As work on The Hallway continues, the VitaHEX brand has also expanded, with numerous projects being worked on in tandem. Most recently, Fallen Knights, Sakis’ take on the Souls franchise, has been the talk of the homebrew scene.
While still early in development, Sakis hopes he can create a decent Souls-like experience on Sony’s handheld. “It’s a long road ahead, and my free time is very limited, but I hope to get a good Dark Souls experience [on Vita],” he says.
PHYSICAL PROJECTS
The homebrew scene isn’t limited to the digital sphere, though. While a high cost limits production of physical games and hardware in this semi-professional world, recent years have seen the release of more items we can actually hold in our hands.
As we saw in Wireframe #7, the Sega Dreamcast is a goldmine of physical homebrew games released well after the format’s death – and even fan-made hardware, like DCHDMI, designed to enhance the system’s playback on modern TVs. But those projects aren’t common: they require a dedicated fanbase, a lot of time and, most importantly, funding.
One such project making waves in the Vita homebrew community is the PSVITA Dock, a physical project inspired by the Nintendo Switch and aiming to turn Sony’s handheld into a home console. It’s like the PlayStation TV, but with higher compatibility for games.
Like those homebrew games mentioned earlier, the PSVITA Dock is being made by dedicated fans and tinkerers: Croatian developer xCorra, along with a couple of other collaborators, managed to raise over £13,000 for the hardware on Indiegogo in early 2019.
“In the community, I’m just called The Dock Guy,” xCorra laughs. “I talk to other developers – they like my work, they go, ‘Oh, you’re The Dock Guy!’ At the start, I was an unknown who just burst onto the scene, showed off an idea, and asked for money. I had to prove myself: I made my own subreddit, YouTube videos – I updated the Indiegogo 15 times.”
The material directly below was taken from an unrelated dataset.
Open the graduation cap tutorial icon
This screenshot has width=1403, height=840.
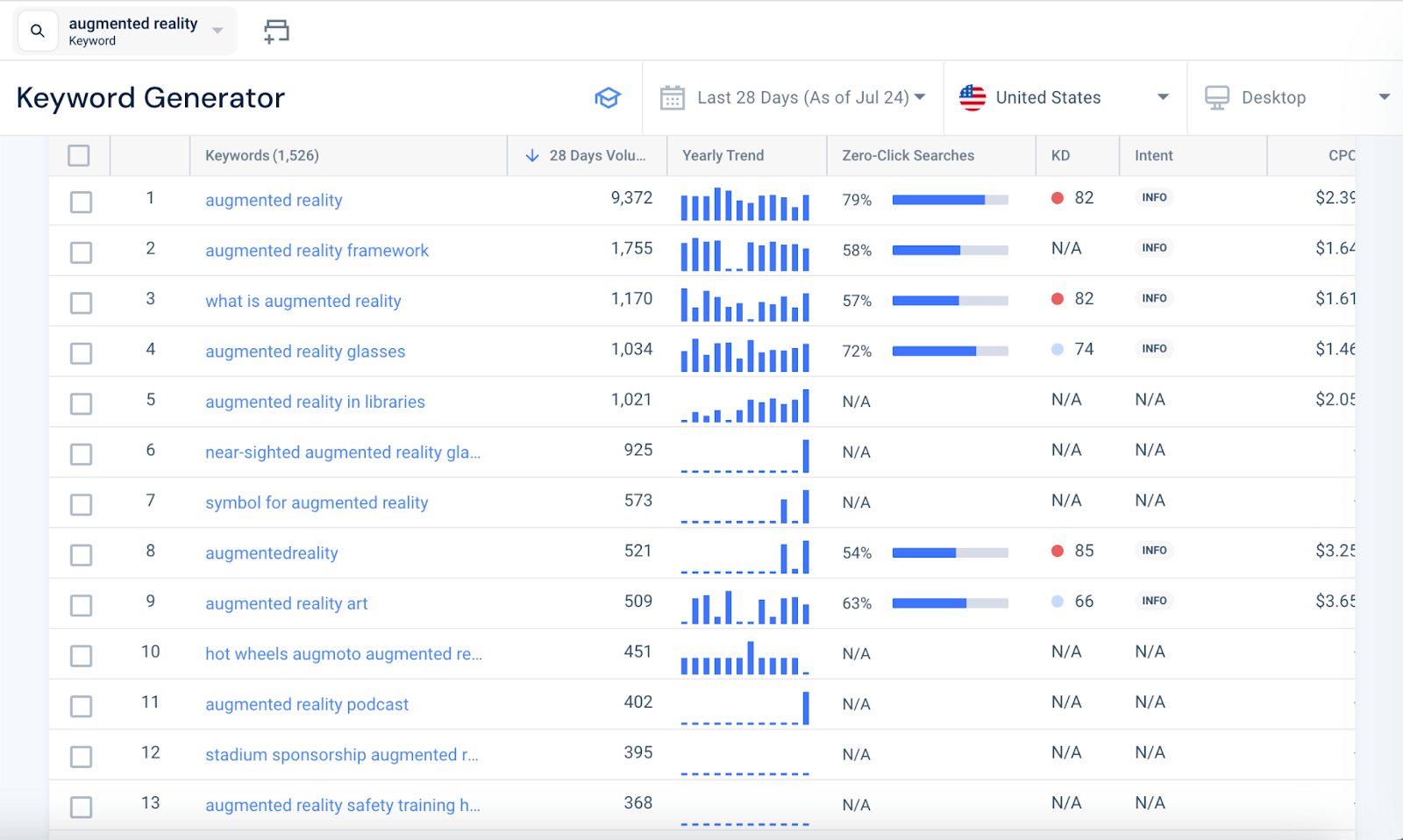[x=607, y=98]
As he continued work on the Vita dock, improved the internals, and polished the software, the community took a liking to the project. “The biggest change [from the start] is doubt,” xCorra says. “Doubt is amazing: at the beginning, all I’d get were floods of questions. ’What’s the latency?’ ‘How durable is the plastic?’”
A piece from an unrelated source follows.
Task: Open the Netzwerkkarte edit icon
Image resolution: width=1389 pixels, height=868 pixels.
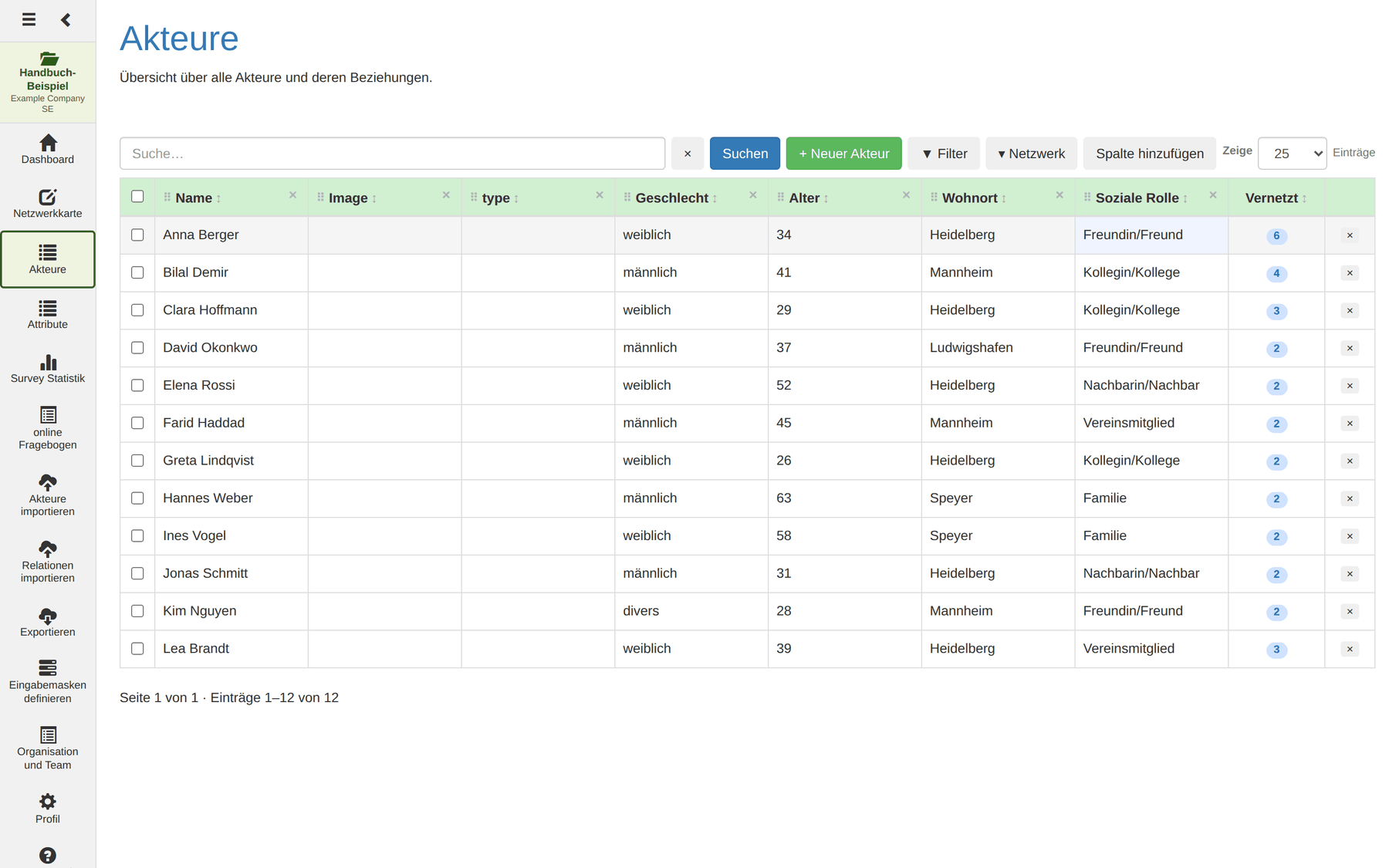Action: 48,198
Trust is hard to gain, especially when you’re asking for money. Many were confused by the premise: PSVITA Dock is essentially a plastic shell housing a Raspberry Pi. Using a specialised version of a USB Streaming plugin coded by another hacker, Xerpi, the hardware interfaces with the RPi running VLC Media Player, and allows players to slap their handheld into an attractive slab of plastic and play their Vita on a TV. Simple.
“It’s improved a lot over time,” says xCorra. “At the start, we could only get 30 frames per second. [Vita] essentially uses the USB 2.0 data limit so we couldn’t have 60fps at all. We all worked together, changed the code a bit, and made an optimised custom plugin for the dock.”
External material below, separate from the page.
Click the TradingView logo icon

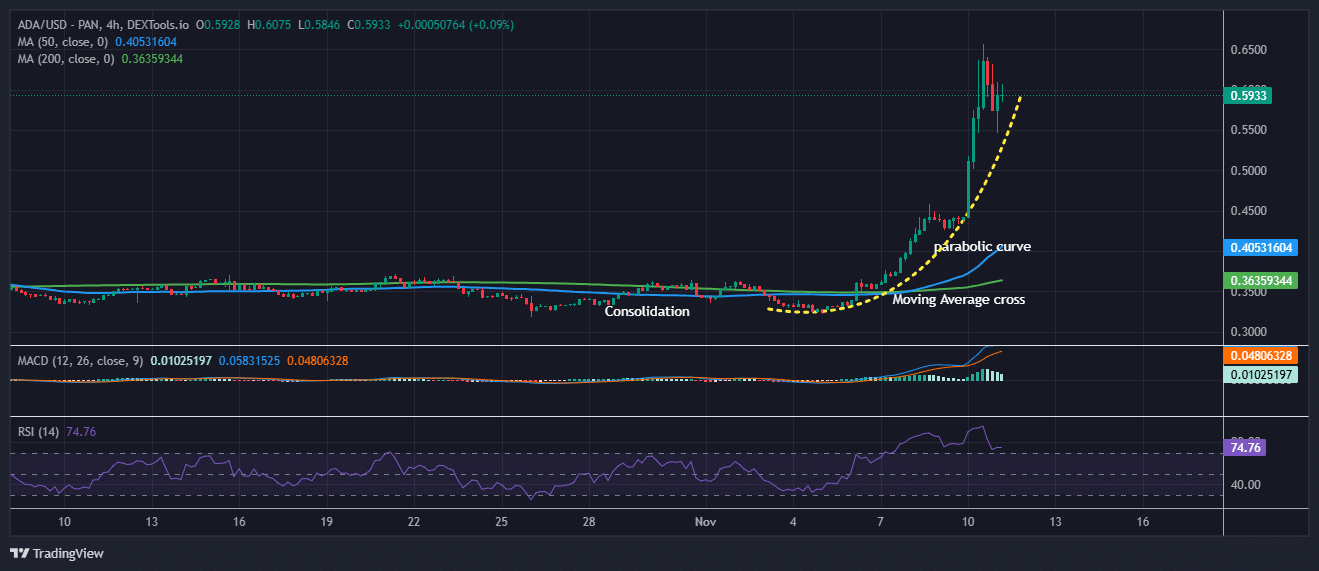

For 60fps, certain sacrifices had to be made; PSVITA Dock plays back 60fps games at 864Ć488 resolution instead of the system’s native 960×544, while games that run at 30fps or below are displayed in their native resolution. As xCorra adds: “Most 60fps games don’t run at native resolution anyway; I don’t think [80% of the resolution] is too far for double the frame rate.”
VITA NOVA
Vita homebrew is still going through growing pains. Controversial game jams like VitaJAM2019 and rampant piracy has hurt the image of a blossoming scene, but it’s clear the PlayStation Vita is living up to the potential the hardware had inside it all along – even if Sony itself gave up on the device long ago.
It’s not too harsh to say the Vita was abandoned by its creator, but thanks to a dedicated homebrew scene, new life is being breathed into it.